Start of THE DATA
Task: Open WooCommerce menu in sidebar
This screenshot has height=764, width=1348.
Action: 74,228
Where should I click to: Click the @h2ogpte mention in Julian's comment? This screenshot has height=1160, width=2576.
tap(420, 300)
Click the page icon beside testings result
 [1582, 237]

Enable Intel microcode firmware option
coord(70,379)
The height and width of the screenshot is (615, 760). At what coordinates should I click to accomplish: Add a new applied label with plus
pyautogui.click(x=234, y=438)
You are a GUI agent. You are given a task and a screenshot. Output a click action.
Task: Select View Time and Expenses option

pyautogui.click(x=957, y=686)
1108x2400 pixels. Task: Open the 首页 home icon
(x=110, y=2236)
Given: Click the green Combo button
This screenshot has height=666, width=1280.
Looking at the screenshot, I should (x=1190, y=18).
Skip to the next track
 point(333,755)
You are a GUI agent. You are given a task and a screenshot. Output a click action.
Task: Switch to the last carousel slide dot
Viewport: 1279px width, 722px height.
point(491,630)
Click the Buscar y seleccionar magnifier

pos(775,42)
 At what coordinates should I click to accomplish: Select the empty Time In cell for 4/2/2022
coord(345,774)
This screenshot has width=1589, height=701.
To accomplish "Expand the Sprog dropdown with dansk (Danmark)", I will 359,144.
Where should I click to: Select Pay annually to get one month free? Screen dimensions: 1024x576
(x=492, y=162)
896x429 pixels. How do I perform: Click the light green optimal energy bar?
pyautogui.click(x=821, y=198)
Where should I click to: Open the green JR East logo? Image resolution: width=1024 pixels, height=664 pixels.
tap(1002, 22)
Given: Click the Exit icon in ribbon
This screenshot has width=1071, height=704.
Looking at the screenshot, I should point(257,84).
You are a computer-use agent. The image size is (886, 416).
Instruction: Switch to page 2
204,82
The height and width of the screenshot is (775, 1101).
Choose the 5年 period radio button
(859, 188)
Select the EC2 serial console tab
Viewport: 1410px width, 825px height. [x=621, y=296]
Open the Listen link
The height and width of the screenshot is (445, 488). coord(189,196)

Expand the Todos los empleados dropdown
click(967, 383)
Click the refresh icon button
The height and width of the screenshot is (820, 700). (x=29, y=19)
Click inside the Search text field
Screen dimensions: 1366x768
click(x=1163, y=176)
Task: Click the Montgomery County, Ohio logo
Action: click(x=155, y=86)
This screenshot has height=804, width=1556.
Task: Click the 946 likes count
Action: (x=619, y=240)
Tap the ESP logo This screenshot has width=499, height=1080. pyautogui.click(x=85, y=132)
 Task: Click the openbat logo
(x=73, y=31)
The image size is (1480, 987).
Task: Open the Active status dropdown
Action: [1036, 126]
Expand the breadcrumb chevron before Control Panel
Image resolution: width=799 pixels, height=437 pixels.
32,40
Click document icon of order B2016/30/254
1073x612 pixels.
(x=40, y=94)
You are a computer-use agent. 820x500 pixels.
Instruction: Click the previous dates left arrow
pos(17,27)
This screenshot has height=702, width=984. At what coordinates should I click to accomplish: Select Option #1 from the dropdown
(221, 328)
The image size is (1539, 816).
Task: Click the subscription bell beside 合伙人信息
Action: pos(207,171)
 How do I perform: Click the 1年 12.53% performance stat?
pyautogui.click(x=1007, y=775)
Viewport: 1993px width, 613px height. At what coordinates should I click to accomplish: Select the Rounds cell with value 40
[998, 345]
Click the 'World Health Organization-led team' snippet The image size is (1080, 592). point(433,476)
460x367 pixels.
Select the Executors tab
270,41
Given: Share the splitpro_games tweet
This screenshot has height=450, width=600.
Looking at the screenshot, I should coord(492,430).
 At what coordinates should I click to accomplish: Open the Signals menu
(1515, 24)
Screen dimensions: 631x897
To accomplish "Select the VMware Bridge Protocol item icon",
End of THE DATA
Reproduce exactly the line that contains "Viewport: 1993px width, 613px" together with each line after it to the end of the entries; include no other lines.

Viewport: 1993px width, 613px height. At what coordinates should I click to accomplish: Select the Rounds cell with value 40
[998, 345]
Click the 'World Health Organization-led team' snippet The image size is (1080, 592). point(433,476)
460x367 pixels.
Select the Executors tab
270,41
Given: Share the splitpro_games tweet
This screenshot has height=450, width=600.
Looking at the screenshot, I should coord(492,430).
 At what coordinates should I click to accomplish: Open the Signals menu
(1515, 24)
Screen dimensions: 631x897
To accomplish "Select the VMware Bridge Protocol item icon",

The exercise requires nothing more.